Records from a data collection:

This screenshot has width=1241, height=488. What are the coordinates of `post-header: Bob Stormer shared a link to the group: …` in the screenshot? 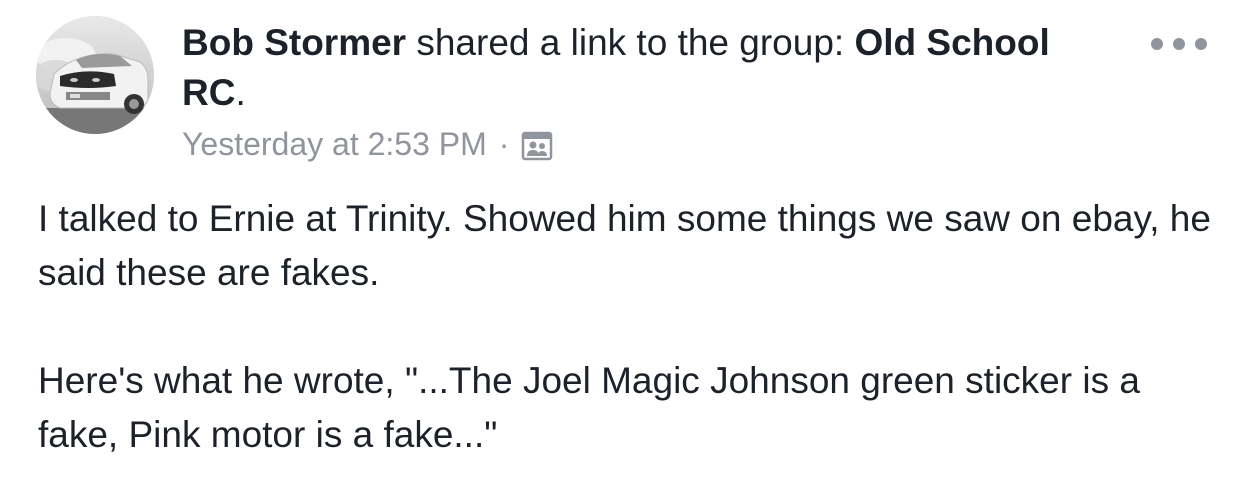 It's located at (632, 68).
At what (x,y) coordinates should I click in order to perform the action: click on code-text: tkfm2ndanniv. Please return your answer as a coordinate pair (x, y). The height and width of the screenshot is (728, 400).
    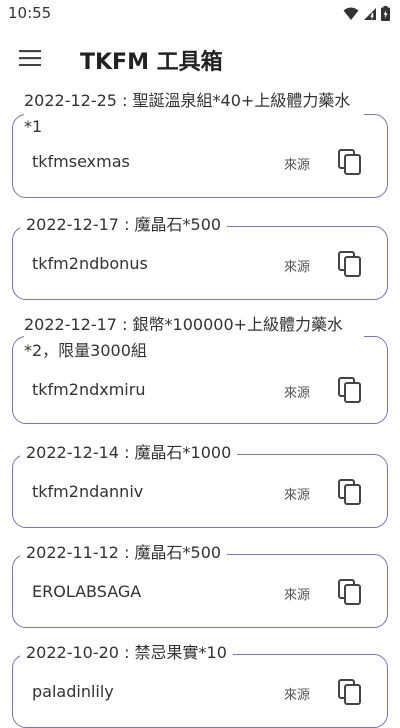
    Looking at the image, I should click on (88, 492).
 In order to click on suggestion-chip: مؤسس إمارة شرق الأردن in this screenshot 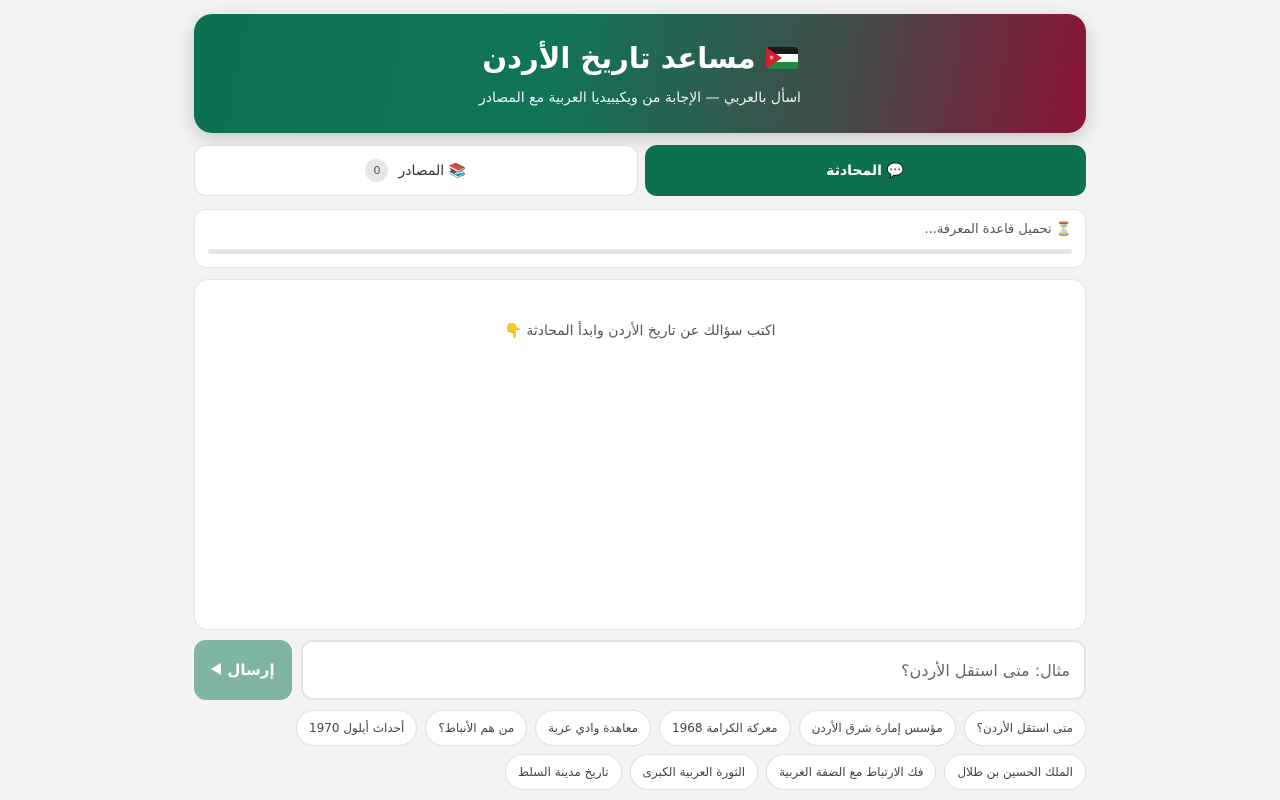, I will do `click(877, 728)`.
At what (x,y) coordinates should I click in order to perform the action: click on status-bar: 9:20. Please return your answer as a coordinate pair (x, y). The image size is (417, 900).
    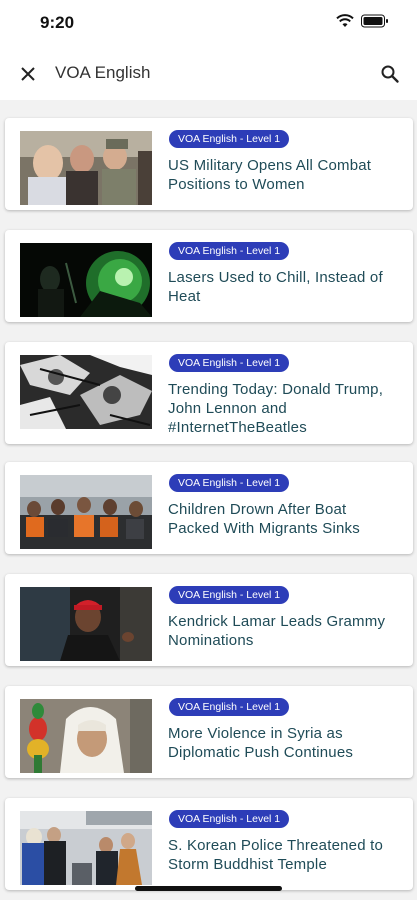
    Looking at the image, I should click on (208, 24).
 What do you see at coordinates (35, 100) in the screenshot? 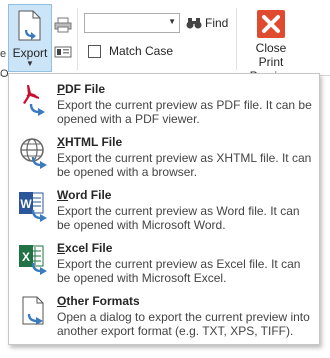
I see `pdf-file-icon` at bounding box center [35, 100].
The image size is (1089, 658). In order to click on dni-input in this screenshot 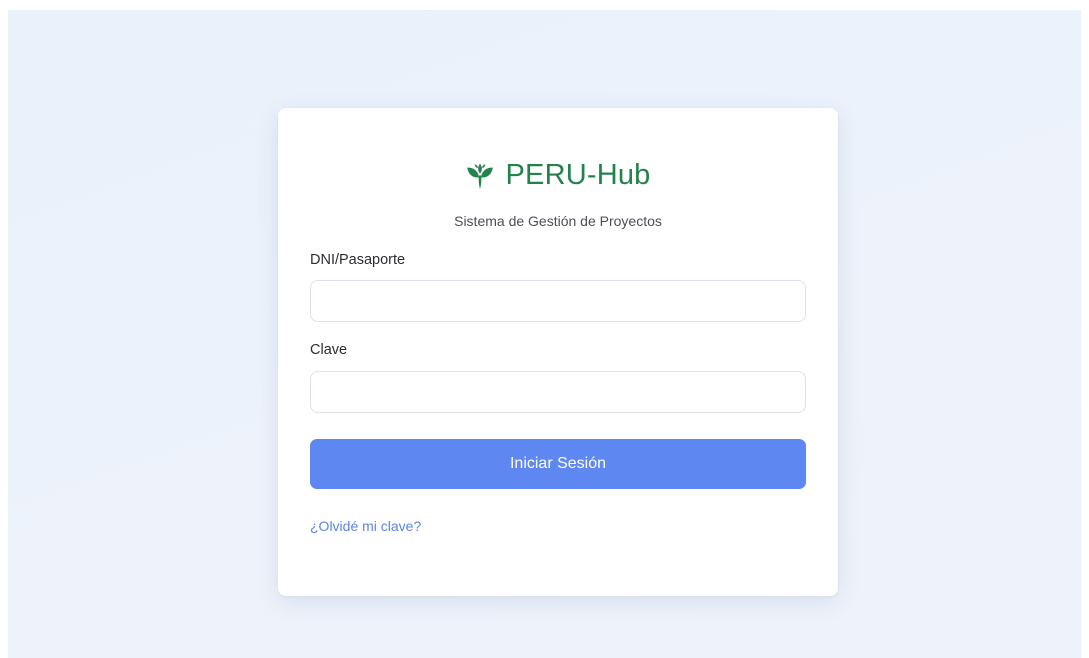, I will do `click(558, 301)`.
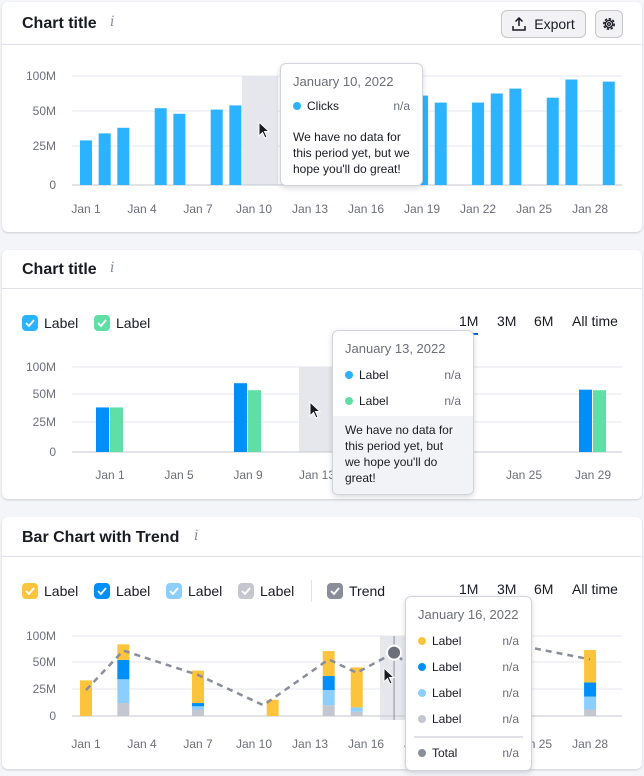 The width and height of the screenshot is (644, 776). Describe the element at coordinates (179, 475) in the screenshot. I see `x-tick-label: Jan 5` at that location.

■ Problem ■
Copy the part of the lines that opens with the line containing "What do you" and closes with the line containing "center [35, 100].", both included, and leave out the pictures.

■ Output ■
 What do you see at coordinates (35, 100) in the screenshot? 
I see `pdf-file-icon` at bounding box center [35, 100].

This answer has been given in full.